What is expected: Scan the records and identify every line in which the string "icon" occurs, then return those lines.

Records for this task:

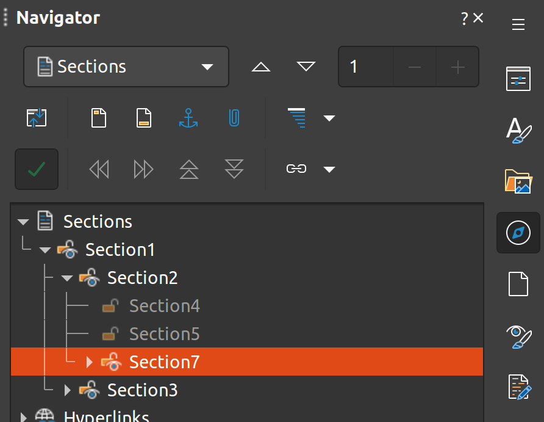The image size is (544, 422).
Task: Select Section3 in the tree
Action: pos(142,390)
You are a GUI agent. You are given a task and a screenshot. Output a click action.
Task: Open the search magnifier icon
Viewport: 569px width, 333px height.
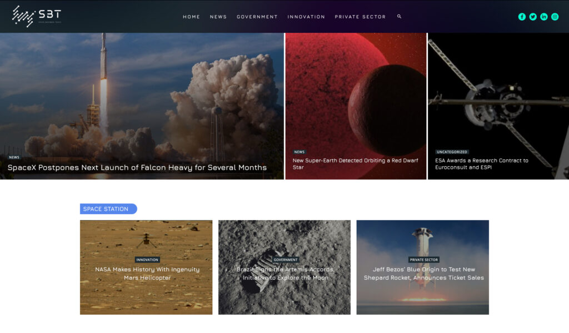pyautogui.click(x=399, y=16)
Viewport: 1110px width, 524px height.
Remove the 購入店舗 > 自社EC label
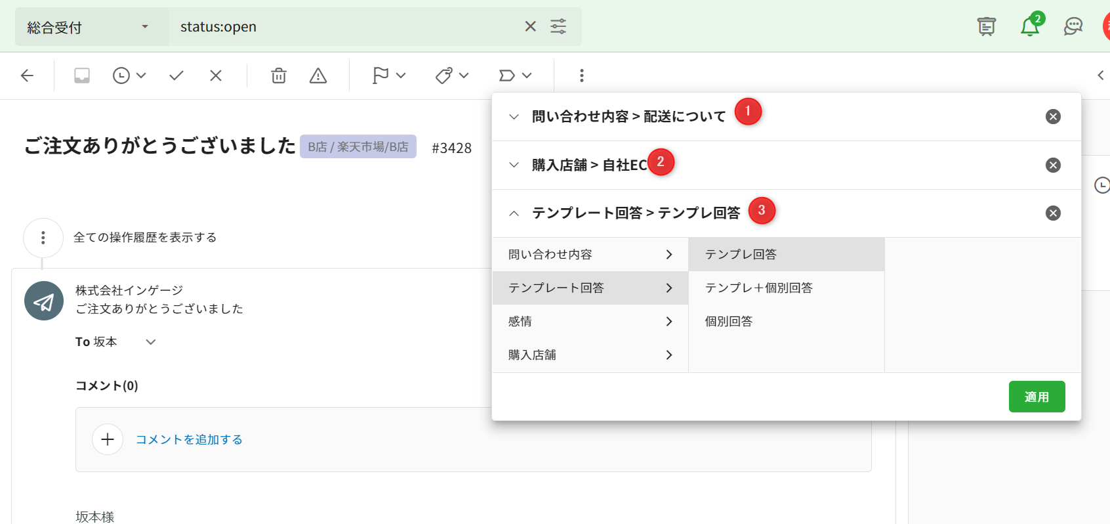click(1053, 165)
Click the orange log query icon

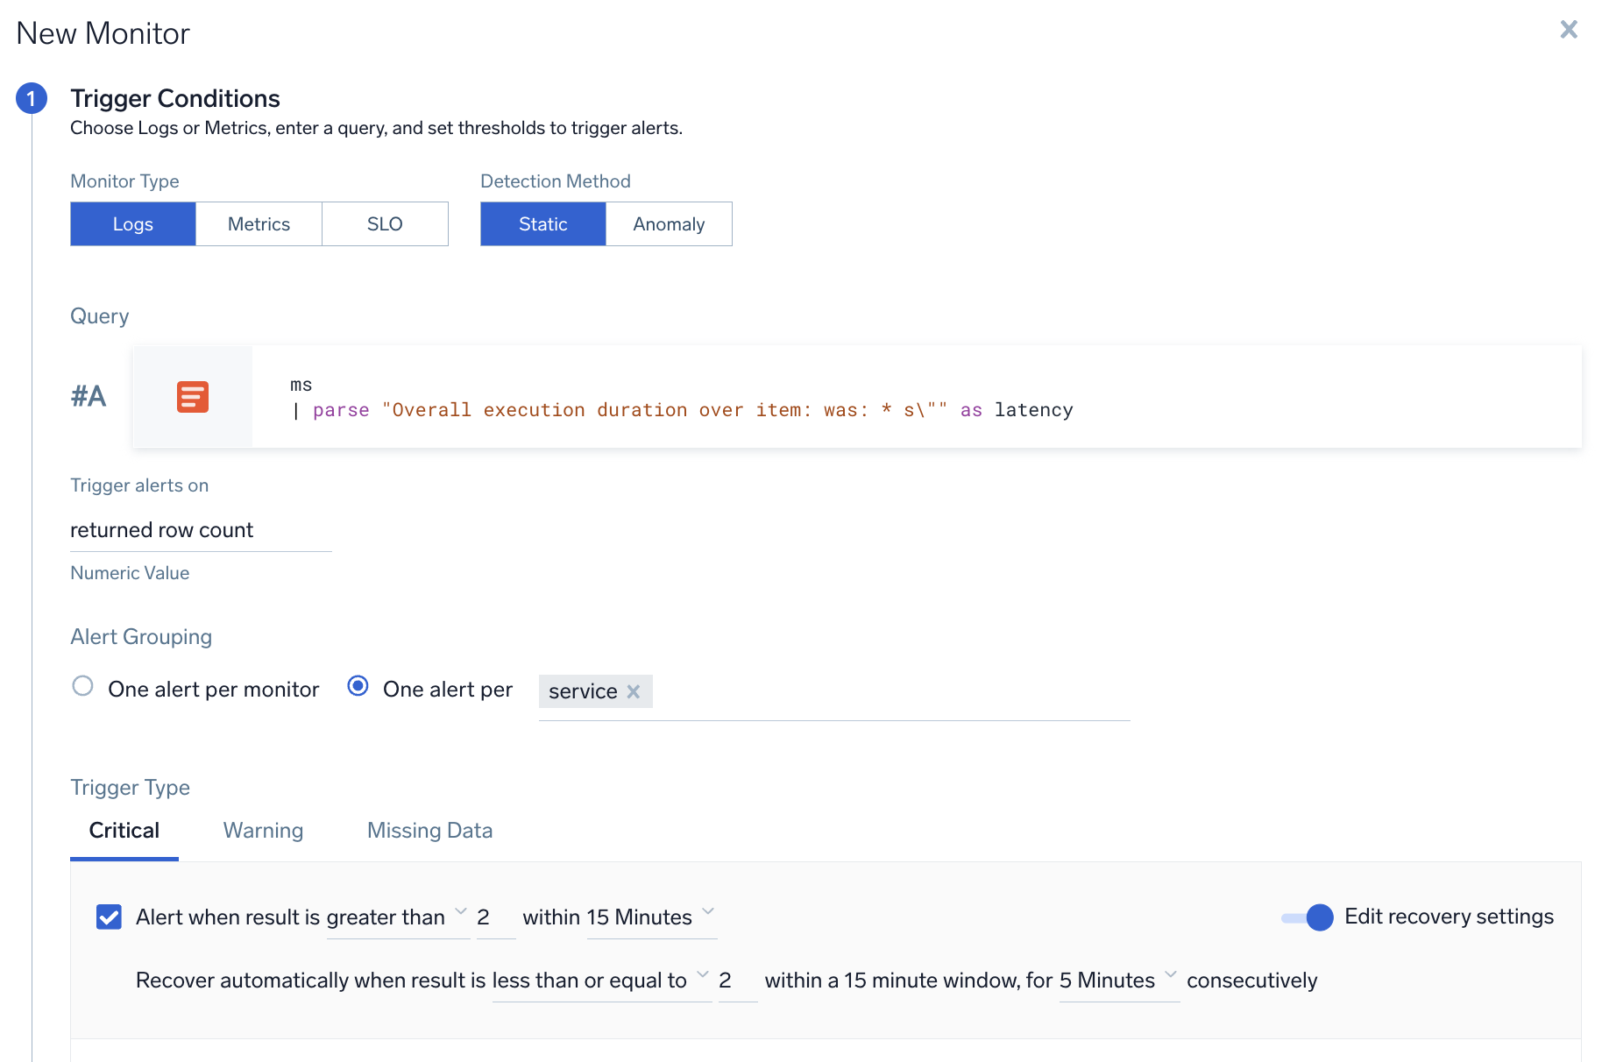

Answer for this exercise:
Task: Open the search magnifier icon
Click the orange log query icon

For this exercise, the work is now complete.